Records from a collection

'''

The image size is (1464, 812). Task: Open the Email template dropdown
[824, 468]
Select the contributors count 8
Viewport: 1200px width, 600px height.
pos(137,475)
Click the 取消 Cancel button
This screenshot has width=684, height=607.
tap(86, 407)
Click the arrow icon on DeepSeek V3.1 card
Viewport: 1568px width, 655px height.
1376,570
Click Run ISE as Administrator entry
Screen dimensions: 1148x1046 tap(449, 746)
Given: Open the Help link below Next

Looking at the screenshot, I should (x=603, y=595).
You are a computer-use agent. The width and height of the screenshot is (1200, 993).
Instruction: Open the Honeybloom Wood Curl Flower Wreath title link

'''

Aim -> Copy the entire listing above verbatim, line for line.

Answer to this problem ->
The image size is (1464, 812). Task: Open the Email template dropdown
[824, 468]
Select the contributors count 8
Viewport: 1200px width, 600px height.
pos(137,475)
Click the 取消 Cancel button
This screenshot has width=684, height=607.
tap(86, 407)
Click the arrow icon on DeepSeek V3.1 card
Viewport: 1568px width, 655px height.
1376,570
Click Run ISE as Administrator entry
Screen dimensions: 1148x1046 tap(449, 746)
Given: Open the Help link below Next

Looking at the screenshot, I should (x=603, y=595).
You are a computer-use agent. The width and height of the screenshot is (1200, 993).
Instruction: Open the Honeybloom Wood Curl Flower Wreath title link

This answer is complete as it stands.